Kurz vor den Landtagswahlen am Sonntag ist noch immer schwer vorhersagbar, zu welchen Koalitionen die Ergebnisse führen könnten. Denn die Bandbreite der möglichen Koalitionen ist so groß wie selten zuvor: Ein rot-rotes Bündnis, eventuell mit Beteiligung der Grünen, ist ebenso denkbar wie Jamaika- oder Ampelkoalitionen oder die klassischen Varianten Schwarz-gelb und Große Koalition.

Diese unterschiedlichen Szenarien werfen Fragen auf. Gerade in Thüringen, wo derzeit neben der Koalitions- auch die Ministerpräsidentenfrage besonders heiß diskutiert wird, scheinen viele Bürgerinnen und Bürger noch großen Informationsbedarf zu haben und ihre Wahlentscheidung erst dieser Tage zu treffen. Ein Indikator dafür ist die Aktivität der Plattform abgeordnetenwatch.de, auf der man Politikern Fragen stellen kann. Hier wurden bis Freitag immerhin 785 Anfragen zur Landtagswahl in Thüringen verzeichnet, das sind umgerechnet immerhin ca. 35 Fragen pro 100.000 Einwohner. Damit wurden im Verhältnis zur Gesamtbevölkerung mehr als doppelt so viele Fragen eingereicht wie in Sachsen und dem Saarland.

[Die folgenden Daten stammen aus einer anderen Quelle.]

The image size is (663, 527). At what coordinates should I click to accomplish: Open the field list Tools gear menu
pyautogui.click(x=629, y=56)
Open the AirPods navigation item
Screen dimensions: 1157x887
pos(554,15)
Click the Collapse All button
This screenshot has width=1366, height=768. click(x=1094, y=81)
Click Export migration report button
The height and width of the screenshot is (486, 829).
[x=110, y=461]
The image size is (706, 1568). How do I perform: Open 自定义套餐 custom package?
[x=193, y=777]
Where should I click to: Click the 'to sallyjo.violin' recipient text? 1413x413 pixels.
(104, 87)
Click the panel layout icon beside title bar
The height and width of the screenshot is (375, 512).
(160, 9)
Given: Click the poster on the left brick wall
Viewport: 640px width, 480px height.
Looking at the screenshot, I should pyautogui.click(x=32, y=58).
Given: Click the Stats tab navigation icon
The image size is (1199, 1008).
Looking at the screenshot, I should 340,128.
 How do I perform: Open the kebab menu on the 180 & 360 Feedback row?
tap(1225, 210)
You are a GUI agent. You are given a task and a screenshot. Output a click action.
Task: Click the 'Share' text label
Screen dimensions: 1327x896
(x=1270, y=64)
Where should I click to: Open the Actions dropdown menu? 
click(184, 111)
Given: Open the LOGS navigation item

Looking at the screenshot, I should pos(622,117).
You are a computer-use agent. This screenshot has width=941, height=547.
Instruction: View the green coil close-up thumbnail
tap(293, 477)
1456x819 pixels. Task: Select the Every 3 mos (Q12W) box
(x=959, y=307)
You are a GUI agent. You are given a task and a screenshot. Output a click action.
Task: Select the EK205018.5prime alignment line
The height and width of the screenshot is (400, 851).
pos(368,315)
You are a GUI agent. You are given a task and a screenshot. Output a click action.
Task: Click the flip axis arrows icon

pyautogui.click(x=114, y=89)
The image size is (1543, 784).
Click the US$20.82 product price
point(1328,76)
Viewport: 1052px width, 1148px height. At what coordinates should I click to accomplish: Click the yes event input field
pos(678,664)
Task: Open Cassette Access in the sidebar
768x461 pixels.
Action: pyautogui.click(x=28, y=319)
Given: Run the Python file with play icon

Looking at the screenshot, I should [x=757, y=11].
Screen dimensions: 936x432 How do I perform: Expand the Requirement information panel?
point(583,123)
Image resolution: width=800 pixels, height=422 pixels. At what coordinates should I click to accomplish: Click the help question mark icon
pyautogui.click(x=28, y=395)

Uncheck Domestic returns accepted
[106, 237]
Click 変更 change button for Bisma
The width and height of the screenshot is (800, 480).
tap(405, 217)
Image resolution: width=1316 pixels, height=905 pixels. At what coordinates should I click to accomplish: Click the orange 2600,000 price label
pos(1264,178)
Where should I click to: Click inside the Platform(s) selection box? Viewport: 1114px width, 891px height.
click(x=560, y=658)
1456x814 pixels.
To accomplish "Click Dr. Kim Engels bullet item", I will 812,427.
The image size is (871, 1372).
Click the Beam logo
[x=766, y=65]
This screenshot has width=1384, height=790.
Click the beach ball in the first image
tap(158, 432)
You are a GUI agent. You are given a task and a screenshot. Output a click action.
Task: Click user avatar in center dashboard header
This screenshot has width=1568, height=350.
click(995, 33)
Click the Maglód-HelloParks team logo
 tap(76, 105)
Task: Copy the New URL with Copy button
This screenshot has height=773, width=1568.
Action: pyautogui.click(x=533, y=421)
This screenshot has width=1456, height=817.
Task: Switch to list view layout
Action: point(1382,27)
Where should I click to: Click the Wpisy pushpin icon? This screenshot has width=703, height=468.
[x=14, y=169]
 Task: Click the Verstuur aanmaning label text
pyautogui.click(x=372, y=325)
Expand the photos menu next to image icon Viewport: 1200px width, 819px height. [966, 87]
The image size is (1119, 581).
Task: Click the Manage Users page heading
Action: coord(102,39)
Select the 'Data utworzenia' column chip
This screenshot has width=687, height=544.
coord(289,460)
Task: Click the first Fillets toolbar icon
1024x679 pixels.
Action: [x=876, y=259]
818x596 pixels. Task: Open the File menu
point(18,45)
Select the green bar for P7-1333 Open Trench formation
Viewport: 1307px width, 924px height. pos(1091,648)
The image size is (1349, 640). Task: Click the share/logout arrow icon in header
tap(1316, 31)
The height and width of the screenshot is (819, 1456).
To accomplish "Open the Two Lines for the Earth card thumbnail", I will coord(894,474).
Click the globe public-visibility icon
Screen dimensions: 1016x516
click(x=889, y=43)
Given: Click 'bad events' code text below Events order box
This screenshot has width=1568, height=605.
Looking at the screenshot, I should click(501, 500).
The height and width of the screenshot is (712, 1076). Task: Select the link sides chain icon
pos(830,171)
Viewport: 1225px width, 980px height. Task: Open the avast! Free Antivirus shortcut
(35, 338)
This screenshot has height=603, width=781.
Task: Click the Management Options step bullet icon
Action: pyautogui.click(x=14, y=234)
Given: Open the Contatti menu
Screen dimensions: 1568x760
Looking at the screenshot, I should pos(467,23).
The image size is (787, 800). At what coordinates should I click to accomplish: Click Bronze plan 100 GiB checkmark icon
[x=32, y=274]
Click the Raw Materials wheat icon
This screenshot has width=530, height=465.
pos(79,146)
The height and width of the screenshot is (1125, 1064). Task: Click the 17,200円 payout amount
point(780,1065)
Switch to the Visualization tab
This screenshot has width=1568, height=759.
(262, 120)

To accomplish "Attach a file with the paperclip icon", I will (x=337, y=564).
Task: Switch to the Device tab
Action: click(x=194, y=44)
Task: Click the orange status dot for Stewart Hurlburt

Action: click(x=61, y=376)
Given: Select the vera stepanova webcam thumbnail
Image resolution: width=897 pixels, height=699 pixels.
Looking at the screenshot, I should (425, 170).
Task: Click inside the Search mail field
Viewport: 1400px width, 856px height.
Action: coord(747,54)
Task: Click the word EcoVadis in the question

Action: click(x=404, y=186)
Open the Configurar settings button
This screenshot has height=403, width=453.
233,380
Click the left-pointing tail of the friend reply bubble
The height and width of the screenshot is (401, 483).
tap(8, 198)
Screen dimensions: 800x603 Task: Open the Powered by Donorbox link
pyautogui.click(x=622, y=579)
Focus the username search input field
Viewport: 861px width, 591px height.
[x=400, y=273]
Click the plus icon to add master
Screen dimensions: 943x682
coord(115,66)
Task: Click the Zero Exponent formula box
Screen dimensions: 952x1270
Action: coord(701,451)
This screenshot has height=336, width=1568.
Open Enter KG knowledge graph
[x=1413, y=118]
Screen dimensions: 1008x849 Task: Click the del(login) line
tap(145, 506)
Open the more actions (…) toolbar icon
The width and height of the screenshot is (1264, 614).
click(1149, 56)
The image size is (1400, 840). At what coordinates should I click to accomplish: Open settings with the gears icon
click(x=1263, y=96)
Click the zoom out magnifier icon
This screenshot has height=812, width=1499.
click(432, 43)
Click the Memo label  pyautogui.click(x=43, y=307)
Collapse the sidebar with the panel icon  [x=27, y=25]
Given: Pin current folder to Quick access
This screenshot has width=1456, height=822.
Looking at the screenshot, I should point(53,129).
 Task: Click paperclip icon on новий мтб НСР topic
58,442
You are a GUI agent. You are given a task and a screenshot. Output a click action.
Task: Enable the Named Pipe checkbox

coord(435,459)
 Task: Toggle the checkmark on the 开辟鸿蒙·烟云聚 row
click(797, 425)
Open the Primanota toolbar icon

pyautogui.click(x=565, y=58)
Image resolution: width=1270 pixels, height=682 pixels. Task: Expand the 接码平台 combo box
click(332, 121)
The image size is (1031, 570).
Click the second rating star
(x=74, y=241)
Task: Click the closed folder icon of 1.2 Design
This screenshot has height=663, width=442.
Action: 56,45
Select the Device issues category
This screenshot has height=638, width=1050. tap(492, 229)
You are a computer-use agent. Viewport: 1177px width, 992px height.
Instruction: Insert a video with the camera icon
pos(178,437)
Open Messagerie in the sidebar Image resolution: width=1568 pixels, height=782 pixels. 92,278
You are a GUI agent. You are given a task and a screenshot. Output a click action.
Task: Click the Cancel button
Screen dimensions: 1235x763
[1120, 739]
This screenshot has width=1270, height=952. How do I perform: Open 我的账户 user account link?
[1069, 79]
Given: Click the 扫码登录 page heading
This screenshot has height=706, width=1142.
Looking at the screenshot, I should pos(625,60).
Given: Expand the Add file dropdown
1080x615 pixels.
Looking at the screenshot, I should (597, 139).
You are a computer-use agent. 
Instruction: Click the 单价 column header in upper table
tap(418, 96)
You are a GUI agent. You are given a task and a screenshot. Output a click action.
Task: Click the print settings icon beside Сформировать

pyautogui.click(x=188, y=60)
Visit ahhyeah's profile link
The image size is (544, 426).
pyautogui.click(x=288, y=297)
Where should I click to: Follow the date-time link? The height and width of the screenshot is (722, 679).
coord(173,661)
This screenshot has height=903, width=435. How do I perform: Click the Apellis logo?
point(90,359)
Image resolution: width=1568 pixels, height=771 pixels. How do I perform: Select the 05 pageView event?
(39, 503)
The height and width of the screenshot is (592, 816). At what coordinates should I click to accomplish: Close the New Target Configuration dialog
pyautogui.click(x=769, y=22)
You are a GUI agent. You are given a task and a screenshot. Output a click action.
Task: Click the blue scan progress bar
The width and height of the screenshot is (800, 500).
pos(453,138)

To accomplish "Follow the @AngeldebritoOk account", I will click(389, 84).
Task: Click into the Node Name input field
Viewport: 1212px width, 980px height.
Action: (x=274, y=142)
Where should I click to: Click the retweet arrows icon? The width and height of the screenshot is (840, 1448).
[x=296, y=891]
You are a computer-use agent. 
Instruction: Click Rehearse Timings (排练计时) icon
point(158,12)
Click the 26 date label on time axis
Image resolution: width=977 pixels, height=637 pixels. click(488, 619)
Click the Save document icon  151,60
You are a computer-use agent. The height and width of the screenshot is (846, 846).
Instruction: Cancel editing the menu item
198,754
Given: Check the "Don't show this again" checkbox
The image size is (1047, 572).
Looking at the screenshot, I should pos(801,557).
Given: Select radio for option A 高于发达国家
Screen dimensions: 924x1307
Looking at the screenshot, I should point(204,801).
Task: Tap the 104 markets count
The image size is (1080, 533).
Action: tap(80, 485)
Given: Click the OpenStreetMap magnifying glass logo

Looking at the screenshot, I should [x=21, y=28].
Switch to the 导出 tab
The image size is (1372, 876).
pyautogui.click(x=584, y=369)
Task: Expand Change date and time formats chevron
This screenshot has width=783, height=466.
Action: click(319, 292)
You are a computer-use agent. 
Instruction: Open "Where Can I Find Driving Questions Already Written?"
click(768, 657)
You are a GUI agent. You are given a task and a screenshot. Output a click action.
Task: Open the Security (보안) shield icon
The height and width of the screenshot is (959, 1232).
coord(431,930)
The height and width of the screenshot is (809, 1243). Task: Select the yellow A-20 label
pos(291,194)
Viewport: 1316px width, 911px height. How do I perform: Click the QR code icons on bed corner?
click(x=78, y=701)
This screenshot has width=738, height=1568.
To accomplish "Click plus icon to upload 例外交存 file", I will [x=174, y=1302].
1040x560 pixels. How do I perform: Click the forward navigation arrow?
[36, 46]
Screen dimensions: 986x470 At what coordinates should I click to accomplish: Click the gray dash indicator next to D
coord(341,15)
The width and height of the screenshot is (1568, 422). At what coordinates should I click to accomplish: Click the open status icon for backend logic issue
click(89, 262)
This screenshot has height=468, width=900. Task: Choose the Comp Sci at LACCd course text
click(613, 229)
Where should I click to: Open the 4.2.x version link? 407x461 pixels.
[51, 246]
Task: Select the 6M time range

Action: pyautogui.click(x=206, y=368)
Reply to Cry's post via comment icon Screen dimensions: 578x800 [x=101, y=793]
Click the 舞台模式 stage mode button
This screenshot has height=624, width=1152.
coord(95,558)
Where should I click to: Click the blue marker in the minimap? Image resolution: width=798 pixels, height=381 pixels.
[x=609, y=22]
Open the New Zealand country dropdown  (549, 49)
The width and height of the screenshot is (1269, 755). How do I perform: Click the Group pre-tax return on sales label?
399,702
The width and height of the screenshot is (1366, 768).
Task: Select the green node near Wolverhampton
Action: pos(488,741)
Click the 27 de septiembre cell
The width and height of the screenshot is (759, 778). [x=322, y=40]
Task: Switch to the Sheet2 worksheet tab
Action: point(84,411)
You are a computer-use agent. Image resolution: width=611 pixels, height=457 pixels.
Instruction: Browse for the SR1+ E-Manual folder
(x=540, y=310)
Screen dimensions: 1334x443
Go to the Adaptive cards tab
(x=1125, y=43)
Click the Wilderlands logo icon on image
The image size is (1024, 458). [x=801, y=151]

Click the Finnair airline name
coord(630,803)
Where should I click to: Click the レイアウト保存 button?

Die Politiker in Thüringen sind sich des Stellenwerts solcher Foren offensichtlich bewusst und haben etwas mehr als vier von fünf Fragen (82,7%) auch beantwortet. Damit liegen sie knapp vor den Kollegen in Sachsen (80,4%) und deutlich vor jenen im Saarland (69,8%). Zum Vergleich: Von den 2.715 Fragen, die bisher im Rahmen der Bundestagswahl gestellt wurden (das sind ca. 3,3 pro 100.000 Einwohner), wurden gerade mal 61,7% beantwortet.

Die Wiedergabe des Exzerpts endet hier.